Gather every line in the material below that contains the string "down", and copy each one out. Treat uppercase and lowercase letters as different.
# Start of DATA IN THIS EXERCISE
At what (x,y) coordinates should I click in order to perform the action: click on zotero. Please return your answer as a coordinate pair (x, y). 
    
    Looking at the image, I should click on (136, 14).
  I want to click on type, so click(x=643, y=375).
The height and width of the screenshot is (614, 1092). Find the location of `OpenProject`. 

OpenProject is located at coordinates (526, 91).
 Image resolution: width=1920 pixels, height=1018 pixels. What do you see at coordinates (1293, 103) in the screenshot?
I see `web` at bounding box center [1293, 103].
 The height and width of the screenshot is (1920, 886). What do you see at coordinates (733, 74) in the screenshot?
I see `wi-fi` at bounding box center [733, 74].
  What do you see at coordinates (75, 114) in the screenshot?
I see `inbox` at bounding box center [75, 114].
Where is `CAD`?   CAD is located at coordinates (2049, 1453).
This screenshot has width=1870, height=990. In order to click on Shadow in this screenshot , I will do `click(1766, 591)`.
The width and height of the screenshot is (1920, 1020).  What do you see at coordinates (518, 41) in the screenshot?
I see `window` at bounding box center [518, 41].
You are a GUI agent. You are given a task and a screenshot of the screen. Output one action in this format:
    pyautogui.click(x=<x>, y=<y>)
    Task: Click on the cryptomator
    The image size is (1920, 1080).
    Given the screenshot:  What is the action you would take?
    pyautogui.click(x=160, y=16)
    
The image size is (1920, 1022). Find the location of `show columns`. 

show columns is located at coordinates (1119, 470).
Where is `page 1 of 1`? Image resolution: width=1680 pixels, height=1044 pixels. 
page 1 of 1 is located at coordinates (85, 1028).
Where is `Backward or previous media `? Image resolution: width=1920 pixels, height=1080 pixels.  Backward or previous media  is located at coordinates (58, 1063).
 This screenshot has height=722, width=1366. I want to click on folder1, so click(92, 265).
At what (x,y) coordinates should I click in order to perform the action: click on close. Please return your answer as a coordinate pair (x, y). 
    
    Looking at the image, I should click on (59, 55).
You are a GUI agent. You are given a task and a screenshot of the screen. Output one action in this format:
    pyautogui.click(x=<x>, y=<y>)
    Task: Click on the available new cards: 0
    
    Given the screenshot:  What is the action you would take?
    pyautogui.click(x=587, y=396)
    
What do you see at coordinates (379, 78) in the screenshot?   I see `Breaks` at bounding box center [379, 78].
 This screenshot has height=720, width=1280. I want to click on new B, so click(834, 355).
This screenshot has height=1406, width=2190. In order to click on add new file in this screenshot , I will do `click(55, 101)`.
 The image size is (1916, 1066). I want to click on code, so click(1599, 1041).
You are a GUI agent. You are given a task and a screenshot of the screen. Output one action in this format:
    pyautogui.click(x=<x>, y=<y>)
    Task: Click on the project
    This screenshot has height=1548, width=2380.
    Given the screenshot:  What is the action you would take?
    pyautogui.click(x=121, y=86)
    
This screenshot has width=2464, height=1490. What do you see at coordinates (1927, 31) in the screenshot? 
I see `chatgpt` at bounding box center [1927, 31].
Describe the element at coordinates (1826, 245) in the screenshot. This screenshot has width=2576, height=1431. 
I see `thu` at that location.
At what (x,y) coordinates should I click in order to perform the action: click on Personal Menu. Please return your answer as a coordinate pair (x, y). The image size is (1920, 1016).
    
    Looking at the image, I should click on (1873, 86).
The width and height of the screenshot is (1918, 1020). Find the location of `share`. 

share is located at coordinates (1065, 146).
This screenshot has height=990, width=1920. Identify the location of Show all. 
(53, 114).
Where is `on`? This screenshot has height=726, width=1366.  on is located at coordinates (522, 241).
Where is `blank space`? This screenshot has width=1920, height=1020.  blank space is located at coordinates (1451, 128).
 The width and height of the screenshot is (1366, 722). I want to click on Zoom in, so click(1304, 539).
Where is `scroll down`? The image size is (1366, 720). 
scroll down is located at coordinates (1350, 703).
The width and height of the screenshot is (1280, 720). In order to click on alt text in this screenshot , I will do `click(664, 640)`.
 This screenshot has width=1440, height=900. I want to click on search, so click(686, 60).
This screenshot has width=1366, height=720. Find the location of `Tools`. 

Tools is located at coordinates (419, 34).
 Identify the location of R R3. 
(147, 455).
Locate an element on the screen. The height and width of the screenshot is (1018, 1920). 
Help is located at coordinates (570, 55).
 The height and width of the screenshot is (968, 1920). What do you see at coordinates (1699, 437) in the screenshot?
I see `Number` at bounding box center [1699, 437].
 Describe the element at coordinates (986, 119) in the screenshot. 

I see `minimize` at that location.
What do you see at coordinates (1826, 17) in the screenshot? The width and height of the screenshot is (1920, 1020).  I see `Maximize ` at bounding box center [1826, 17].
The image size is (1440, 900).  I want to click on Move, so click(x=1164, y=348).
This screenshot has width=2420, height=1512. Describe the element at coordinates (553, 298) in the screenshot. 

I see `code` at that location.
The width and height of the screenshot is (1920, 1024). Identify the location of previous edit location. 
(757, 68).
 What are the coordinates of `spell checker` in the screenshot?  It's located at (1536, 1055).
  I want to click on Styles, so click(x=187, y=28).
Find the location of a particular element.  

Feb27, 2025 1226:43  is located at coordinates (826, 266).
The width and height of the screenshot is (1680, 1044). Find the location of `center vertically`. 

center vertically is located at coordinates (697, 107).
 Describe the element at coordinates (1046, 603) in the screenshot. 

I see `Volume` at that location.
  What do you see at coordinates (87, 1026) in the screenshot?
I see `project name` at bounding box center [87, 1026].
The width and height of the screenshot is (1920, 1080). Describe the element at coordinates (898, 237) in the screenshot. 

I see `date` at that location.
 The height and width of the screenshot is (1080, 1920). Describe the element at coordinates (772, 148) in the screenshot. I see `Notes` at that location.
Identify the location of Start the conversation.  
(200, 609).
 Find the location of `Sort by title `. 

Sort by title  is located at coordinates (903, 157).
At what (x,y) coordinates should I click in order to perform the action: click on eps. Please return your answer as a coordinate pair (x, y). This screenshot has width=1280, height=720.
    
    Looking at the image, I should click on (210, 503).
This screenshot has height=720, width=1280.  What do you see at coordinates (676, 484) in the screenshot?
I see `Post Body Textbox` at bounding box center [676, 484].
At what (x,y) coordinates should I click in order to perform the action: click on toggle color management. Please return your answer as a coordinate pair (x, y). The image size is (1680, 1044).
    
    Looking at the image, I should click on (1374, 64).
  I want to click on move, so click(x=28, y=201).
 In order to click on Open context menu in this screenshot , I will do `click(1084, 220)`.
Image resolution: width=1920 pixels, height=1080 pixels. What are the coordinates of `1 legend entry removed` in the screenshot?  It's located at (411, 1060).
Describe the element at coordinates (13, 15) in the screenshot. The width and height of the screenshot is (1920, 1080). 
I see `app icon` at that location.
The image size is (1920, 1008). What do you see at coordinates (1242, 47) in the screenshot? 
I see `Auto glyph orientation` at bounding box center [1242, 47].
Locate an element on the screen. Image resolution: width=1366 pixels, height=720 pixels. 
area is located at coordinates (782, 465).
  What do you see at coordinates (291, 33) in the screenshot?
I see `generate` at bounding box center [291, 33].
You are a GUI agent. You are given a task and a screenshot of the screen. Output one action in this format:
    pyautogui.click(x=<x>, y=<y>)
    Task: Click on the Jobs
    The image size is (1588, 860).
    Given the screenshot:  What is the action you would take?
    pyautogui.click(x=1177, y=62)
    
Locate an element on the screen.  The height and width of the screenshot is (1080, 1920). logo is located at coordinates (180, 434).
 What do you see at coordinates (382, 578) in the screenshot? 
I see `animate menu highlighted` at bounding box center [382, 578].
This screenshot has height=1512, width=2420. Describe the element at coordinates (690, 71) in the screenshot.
# End of DATA IN THIS EXERCISE
■ THE REPLY
Where is `scroll down`? The image size is (1366, 720). 
scroll down is located at coordinates (1350, 703).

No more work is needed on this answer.